Does anyone have any experience selling ad space in the playbill? How much money should we ask for in exchange for a small add, and what types of places typically go for that kind of thing?

Has grant writing proved successful for anyone? I'm not too sure how to go about doing that, and I don't know if that is a good or very likely option.

I've seen other good ideas about holding other events like talent shows and things like that. Other groups in our school have done movies in the past. How have events like these worked you you guys in the past?

Also, does anyone know a few good books that might relate to our situation?

Any input would be helpful, and super-duper-awesome.


----------



## erosing (Dec 9, 2009)

http://www.controlbooth.com/forums/theatre-management-development/16822-donation-box.html

http://www.controlbooth.com/forums/...high-school-stage-crew-fundraising-ideas.html

http://www.controlbooth.com/forums/general-advice/8154-school-theater-budget-cuts-help.html

http://www.controlbooth.com/forums/...nt/9519-10-ways-theatres-save-themselves.html

There are some starting points for you.

I believe when I was in high school the playbill ads were $25, $50, $100 for a quarter, half, and full page, respectively. Depending on the community you could charge more/less.

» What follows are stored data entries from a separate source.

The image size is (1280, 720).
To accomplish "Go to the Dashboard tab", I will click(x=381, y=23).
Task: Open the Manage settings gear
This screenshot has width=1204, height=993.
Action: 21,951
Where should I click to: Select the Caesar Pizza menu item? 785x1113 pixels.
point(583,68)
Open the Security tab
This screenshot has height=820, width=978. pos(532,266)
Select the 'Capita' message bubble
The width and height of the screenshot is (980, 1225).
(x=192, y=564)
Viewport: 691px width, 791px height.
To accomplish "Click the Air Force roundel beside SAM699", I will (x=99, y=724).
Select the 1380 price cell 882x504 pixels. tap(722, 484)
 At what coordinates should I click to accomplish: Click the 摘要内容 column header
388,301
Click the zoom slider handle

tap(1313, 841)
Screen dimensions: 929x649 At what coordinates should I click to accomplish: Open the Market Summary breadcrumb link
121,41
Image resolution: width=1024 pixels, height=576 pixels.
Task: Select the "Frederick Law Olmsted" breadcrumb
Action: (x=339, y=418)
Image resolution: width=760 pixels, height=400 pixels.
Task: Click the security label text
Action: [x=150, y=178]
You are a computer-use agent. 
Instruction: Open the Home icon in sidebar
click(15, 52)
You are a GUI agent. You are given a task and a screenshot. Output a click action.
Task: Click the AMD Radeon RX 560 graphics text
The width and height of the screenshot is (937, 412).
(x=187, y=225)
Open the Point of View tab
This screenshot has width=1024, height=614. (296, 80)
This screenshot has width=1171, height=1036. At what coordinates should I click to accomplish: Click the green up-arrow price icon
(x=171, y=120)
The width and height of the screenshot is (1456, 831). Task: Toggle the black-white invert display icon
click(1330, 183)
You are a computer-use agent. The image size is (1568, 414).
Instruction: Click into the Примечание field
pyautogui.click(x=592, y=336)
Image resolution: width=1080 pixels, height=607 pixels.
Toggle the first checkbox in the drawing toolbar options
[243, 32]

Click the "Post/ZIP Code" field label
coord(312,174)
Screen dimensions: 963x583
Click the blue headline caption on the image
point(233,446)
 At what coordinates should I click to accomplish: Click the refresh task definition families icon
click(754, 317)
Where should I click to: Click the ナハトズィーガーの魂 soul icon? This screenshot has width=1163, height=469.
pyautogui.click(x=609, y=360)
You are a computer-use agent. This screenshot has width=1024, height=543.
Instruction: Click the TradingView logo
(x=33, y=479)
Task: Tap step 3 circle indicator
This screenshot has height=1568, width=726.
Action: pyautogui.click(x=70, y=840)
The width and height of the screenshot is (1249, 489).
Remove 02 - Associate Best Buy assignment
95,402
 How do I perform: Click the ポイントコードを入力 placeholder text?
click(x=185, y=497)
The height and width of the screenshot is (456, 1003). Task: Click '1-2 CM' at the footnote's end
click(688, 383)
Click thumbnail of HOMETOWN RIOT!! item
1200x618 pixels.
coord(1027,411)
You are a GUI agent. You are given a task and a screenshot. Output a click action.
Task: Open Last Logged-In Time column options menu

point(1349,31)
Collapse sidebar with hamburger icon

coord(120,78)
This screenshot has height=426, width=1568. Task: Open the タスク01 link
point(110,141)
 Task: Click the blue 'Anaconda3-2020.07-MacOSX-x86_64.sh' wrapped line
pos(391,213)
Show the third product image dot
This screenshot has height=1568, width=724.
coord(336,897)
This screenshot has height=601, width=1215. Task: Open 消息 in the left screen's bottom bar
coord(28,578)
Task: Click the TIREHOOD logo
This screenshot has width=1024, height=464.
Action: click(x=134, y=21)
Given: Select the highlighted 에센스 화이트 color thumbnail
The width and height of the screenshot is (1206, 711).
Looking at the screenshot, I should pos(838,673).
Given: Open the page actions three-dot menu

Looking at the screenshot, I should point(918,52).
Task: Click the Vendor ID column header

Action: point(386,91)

The school in the city I actually lived in was about 2-3x as much.

Grants can work, but I wouldn't plan on getting one as your only source of money, there is a lot of competition for them. Better to have money, and hope for more. 

There is a book called Building the Successful Company by Mucahy that may be of some interest but it's not geared towards high schools.


----------



## mstaylor (Dec 9, 2009)

Banks, resturants, and other service type businesss are good choices for ad space. Check with your office staff, someone in the school will be an expert grant writer. If not there, check your local Park and Rec or arts council, both apply for grants on a regular basis.


----------



## hhslights (Dec 9, 2009)

One thing we do is hold a student written and directed one act play festival. Provided that you do not have to pay to use the auditorium or pay your technicians, you do not loose money. 

We have one supervisor (usually the director) and around four to five one acts. They usually last 15-25 minutes. It was a fun way for us to fundraiser. We charge a pay to play fee for the actors and let the writers and directors participate for free. In addition to pay to play fees, we sell ads in the program.

Each one act has everything handled by the director (typically the student who wrote it. I have written two, directed the first year and let someone else the second) and usually require minimal tech involvement. We have never built a set for a one act, always used furniture and props that the school owned (or that the student brings in or buys) for the set. The lights are very minimal. We just have a few submasters programed before the show. A SL, SR, CC, Apron and General areas. We usually only use half the stage for acting (in front of the second act in our school) , nothing more than that is ever needed. Tech positions we have had were SM, ASM, ME and Sound.

This usually lasts us about a month from due dates for scripts to production night. Every time I have done it it has been an amazing experience and everyone I have done it with has had a good time too. It does not require use of the stage for rehearsal either, so it would not take up time on the stage, if stage time is valuable for you.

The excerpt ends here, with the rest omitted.